- Challenges -
**A)** In the court excerpt on certification below, which rule allows a United States District Court to certify a question of law to the Idaho Supreme Court?
**B)** Decide whether each statement agrees with the court excerpt on certification below. Answer yes or no and quote the words that settle it. (i) The Court grants the Motion to Certify for some of the questions. (ii) One condition for certification is that the Idaho Supreme Court has no controlling precedent on the question. (iii) Lehman Bros. v. Schein was decided in 1974.
**C)** Reproduce the court excerpt on certification below from "1. Legal Standard" up to and including "Aug. 10, 2012).".
--- START Selected text ---
For the following reasons, the Court DENIES the Motion to Certify with respect to all five questions.

1. Legal Standard

Idaho Appellate Rule 12.3 provides that a United States District Court may certify a question of law to the Idaho Supreme Court if two conditions are met: (1) the question certified is a controlling question of law in the pending action as to which there is no controlling precedent in the decisions of the Idaho Supreme Court; and (2) the immediate determination of Idaho law with regard to the certified question would materially advance the orderly resolution of the litigation in the United States Court. Idaho App. R. 12.3(a); see also White v. Valley Cnty., 2012 WL 13018504, at *1 (D. Idaho Aug. 10, 2012).

Certification is generally beneficial to assure that state law will be applied uniformly and in accordance with the interpretations given by each state's high court, state courts will have the benefit of having the final say on a matter of state law, and the federal courts can avoid the difficult task of attempting to divine how a state court would rule on a matter of state law. See Lehman Bros. v. Schein, 416 U.S. 386, 391 (1974) (noting that certification “does, of course, in the long run save time, energy, and resources and helps build a cooperative juridical federalism”).
--- END Selected text ---
--- START Entries shown ---
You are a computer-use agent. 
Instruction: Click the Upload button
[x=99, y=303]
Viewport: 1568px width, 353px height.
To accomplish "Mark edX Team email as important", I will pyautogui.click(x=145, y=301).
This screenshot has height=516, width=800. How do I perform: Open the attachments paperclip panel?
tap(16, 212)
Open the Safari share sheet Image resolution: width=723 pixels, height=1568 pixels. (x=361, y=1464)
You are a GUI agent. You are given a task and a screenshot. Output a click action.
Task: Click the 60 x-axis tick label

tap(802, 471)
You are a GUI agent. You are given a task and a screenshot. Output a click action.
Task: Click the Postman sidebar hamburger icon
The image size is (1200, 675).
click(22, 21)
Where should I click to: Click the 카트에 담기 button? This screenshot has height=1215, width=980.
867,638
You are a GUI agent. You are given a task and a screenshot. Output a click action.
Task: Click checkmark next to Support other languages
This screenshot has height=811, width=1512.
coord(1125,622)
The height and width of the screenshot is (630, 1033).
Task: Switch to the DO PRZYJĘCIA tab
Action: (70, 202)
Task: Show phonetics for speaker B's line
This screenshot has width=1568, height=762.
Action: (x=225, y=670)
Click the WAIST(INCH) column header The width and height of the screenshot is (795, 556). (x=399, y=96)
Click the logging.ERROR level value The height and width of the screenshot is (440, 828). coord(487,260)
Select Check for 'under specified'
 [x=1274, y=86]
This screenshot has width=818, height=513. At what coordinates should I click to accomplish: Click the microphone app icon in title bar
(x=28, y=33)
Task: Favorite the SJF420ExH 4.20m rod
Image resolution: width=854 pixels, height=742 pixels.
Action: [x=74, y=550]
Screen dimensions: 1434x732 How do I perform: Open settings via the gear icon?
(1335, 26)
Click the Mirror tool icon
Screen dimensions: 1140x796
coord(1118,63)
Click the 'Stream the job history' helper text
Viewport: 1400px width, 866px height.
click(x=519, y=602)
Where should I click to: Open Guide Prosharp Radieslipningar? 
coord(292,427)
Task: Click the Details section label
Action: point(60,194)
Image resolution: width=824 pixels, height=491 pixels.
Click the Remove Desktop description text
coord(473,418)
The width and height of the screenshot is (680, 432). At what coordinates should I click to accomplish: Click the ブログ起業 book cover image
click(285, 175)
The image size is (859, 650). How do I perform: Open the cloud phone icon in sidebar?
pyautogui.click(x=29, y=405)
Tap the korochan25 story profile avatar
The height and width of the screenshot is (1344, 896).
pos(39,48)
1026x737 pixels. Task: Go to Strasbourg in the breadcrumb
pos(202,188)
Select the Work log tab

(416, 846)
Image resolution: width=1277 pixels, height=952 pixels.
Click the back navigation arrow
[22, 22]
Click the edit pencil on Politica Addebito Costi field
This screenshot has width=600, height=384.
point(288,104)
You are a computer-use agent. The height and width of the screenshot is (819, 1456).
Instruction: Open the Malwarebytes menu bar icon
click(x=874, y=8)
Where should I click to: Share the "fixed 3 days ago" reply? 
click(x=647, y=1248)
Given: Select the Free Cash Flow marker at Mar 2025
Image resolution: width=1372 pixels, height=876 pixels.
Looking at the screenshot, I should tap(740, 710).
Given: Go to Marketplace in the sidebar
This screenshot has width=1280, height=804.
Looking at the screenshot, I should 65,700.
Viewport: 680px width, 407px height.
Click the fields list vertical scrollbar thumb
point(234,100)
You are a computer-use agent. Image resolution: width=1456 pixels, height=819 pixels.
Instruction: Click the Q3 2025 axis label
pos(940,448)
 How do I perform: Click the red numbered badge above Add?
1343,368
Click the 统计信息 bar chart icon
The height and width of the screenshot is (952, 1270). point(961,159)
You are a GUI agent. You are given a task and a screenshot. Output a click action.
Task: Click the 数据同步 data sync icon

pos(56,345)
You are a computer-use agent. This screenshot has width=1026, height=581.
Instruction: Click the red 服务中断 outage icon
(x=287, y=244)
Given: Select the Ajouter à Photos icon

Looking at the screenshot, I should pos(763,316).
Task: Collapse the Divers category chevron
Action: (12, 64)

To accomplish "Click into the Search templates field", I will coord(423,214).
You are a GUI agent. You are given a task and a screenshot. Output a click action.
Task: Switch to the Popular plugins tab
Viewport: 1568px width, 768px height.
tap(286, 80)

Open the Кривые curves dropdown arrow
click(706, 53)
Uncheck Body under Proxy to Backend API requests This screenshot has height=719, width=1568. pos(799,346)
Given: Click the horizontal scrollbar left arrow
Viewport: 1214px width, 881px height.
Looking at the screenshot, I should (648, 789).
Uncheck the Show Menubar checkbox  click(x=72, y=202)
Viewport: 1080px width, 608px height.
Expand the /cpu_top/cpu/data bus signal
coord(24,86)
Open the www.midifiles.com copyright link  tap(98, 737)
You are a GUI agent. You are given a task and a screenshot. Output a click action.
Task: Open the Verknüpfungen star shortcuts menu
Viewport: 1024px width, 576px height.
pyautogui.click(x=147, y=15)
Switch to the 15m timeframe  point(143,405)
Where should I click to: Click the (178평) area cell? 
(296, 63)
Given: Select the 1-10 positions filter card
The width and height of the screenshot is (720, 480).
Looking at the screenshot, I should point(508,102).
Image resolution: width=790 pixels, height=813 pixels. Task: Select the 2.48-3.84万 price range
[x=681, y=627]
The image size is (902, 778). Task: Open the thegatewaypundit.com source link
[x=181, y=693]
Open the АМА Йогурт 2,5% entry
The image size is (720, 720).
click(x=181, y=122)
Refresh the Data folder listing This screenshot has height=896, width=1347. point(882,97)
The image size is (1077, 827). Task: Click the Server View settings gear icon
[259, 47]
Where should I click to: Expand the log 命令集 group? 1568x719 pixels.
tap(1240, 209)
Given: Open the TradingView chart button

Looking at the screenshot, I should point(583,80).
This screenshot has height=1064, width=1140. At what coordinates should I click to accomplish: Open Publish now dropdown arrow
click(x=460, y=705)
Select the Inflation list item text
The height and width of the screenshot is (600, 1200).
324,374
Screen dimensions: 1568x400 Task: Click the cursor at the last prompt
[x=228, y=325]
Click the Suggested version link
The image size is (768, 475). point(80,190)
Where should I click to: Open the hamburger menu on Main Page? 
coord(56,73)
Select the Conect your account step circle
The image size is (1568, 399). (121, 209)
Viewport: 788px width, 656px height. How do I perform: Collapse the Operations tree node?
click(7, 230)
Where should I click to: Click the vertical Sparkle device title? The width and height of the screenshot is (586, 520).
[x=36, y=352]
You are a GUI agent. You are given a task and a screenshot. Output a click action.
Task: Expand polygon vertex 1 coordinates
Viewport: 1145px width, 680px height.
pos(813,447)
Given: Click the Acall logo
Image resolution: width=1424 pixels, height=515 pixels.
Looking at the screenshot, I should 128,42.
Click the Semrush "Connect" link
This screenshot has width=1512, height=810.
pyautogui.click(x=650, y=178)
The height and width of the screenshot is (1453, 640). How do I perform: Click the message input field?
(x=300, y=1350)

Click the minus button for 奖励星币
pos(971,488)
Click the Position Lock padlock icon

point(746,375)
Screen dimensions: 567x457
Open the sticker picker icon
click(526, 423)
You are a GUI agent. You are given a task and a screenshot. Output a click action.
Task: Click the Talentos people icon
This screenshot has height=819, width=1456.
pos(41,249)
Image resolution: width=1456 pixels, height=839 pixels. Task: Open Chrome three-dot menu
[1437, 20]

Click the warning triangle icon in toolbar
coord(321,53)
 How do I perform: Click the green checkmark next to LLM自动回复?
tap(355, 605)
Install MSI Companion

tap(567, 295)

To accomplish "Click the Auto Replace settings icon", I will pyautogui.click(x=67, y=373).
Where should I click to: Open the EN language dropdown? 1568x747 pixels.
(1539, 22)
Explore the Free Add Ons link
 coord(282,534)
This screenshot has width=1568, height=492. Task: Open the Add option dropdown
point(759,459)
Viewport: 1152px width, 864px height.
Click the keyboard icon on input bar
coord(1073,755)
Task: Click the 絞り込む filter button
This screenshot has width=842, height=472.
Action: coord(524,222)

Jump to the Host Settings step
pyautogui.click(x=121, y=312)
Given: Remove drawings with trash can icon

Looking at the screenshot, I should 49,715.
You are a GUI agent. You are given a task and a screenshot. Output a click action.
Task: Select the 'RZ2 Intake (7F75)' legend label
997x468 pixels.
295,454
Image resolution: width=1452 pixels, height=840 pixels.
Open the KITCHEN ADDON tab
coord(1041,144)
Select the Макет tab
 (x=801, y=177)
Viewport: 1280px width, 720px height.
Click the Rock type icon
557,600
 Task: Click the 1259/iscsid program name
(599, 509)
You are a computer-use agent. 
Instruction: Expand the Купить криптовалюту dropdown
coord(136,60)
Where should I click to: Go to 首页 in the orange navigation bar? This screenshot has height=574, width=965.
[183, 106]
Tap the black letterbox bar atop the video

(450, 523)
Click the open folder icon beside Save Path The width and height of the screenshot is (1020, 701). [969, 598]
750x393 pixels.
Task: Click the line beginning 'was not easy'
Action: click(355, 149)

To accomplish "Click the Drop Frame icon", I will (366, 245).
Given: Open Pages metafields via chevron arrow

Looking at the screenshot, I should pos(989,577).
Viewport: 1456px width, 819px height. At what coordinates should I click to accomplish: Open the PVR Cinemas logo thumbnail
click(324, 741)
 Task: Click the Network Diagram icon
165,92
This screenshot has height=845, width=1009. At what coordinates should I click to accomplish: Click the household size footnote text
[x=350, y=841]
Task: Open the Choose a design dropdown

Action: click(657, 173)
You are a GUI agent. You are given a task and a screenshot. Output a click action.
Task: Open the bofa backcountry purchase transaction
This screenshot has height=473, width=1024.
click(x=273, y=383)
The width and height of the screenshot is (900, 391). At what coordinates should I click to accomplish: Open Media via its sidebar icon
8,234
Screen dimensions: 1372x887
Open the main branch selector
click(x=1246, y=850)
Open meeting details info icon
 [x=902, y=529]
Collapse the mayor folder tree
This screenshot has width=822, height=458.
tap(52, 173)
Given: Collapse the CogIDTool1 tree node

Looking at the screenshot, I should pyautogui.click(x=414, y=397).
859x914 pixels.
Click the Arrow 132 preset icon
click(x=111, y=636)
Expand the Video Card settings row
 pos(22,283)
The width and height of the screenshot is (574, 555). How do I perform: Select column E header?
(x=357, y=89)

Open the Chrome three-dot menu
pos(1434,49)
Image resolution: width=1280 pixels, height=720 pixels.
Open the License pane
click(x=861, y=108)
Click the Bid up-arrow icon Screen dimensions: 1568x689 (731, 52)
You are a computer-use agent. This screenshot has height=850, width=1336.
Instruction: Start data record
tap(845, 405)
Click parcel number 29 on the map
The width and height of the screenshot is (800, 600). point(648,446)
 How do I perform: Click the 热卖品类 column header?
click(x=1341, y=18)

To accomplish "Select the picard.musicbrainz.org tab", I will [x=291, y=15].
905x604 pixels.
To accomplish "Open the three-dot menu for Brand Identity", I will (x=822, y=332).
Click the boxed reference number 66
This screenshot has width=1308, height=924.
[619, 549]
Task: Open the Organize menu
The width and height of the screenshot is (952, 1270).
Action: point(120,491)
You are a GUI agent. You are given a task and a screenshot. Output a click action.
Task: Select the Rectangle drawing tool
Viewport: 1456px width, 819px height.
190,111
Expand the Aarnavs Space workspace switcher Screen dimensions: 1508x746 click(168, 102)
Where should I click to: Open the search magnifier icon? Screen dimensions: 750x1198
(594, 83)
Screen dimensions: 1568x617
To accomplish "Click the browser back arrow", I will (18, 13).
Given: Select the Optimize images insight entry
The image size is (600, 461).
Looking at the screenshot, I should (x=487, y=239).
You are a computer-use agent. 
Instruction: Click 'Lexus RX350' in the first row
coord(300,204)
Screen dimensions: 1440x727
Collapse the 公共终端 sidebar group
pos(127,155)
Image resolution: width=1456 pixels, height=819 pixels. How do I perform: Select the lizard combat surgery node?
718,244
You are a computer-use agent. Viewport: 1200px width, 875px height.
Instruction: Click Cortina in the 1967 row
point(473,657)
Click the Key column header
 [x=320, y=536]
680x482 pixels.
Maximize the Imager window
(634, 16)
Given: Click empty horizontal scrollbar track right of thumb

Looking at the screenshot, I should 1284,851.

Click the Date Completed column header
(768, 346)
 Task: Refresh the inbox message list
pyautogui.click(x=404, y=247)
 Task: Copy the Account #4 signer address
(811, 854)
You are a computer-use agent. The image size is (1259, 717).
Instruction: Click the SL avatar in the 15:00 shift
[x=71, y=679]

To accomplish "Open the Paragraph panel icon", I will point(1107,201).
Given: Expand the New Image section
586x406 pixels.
--- END Entries shown ---
- Solutions per task -
**A)** Idaho Appellate Rule 12.3

**B)**
(i) No: "the Court DENIES the Motion to Certify with respect to all five questions."
(ii) Yes: "there is no controlling precedent in the decisions of the Idaho Supreme Court"
(iii) Yes: "Lehman Bros. v. Schein, 416 U.S. 386, 391 (1974)"

**C)**
1. Legal Standard

Idaho Appellate Rule 12.3 provides that a United States District Court may certify a question of law to the Idaho Supreme Court if two conditions are met: (1) the question certified is a controlling question of law in the pending action as to which there is no controlling precedent in the decisions of the Idaho Supreme Court; and (2) the immediate determination of Idaho law with regard to the certified question would materially advance the orderly resolution of the litigation in the United States Court. Idaho App. R. 12.3(a); see also White v. Valley Cnty., 2012 WL 13018504, at *1 (D. Idaho Aug. 10, 2012).